Elle savait que ce soldat se trouvait derrière elle, dans l'une des voitures à se reposer. Il avait écopé de deux vilaines cicatrises, affreusement larges, au ventre et au visage. Mais il était vivant et pourrait bientôt à nouveau combattre. C'était tout ce qui importait.

La main dans la poche de sa jupe, elle serra dans sa paume une petite sculpture en bois. Un soldat le lui avait offert.

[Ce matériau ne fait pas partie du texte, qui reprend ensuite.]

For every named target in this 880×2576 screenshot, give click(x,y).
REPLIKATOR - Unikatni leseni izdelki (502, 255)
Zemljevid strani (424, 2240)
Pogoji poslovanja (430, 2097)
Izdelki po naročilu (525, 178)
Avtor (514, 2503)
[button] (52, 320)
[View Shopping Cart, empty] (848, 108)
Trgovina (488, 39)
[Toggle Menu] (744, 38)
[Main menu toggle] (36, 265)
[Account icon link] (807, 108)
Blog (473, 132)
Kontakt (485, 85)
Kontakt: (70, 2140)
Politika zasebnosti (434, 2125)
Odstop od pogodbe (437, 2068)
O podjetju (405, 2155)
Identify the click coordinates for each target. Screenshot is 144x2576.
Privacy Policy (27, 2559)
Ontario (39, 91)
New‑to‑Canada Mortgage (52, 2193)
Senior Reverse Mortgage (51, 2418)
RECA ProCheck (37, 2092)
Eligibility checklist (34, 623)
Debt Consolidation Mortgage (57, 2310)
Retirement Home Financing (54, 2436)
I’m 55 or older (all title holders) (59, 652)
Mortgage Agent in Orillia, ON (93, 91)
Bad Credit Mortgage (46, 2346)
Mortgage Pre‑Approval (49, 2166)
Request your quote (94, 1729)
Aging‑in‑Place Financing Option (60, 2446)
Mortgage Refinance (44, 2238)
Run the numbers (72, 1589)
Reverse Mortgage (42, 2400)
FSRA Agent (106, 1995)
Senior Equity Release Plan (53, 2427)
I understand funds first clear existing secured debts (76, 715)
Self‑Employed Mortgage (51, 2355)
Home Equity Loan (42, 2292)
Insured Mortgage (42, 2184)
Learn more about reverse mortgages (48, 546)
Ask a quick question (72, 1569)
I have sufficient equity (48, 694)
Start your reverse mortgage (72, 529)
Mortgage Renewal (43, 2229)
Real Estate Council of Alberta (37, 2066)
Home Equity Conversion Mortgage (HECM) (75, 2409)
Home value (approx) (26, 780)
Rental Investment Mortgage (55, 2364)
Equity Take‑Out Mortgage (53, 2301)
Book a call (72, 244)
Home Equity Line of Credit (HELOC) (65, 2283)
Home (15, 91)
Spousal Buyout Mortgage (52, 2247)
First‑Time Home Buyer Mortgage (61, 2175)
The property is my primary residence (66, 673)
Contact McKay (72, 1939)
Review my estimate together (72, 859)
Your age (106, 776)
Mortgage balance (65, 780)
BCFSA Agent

« C'est pour vous. Je suis conscient que c'est un bien maigre présent pour ce que vous avez fait mais c'est la seule chose que je puisse vous offrir. Pour vous remercier pour avoir soigné ma main. » Elle avait été brisée. « Et... pour tout le reste. »

Elle sortit le petit objet et le contempla longuement. Il s'agissait d'un petit hibou la fixant avec de grands yeux. Elle l'adorait et comptait bien le garder toujours avec elle. Elle le rangea précautionneusement sans sa poche et reporta son attention devant elle.

Elle eut une pensée pour Petra, qu'elle n'avait pas revu depuis cette discussion qu'elle avait eue avec le Seigneur, comme l'avait prédit Fosca. Elle se demandait si elle avait déjà atteint la capitale ou si elle y serait avant l'impératrice. Mais surtout, elle pensa au mercenaire. L'espionne l'avait-elle déjà tué ?

Daphné eut de la peine pour cet homme, malgré ce qu'il avait fait. Des mercenaires, elle en avait vu pas mal dans son village. Ils ne s'arrêtaient généralement que pour une nuit mais elle se souvenait parfaitement bien de l'un d'eux qui avait avoué ne pas faire ce métier par choix. Il avait simplement besoin d'argent et c'était le meilleur moyen qu'il avait trouvé pour gagner sa vie rapidement. D'autres encore le faisaient pour rembourser des dettes.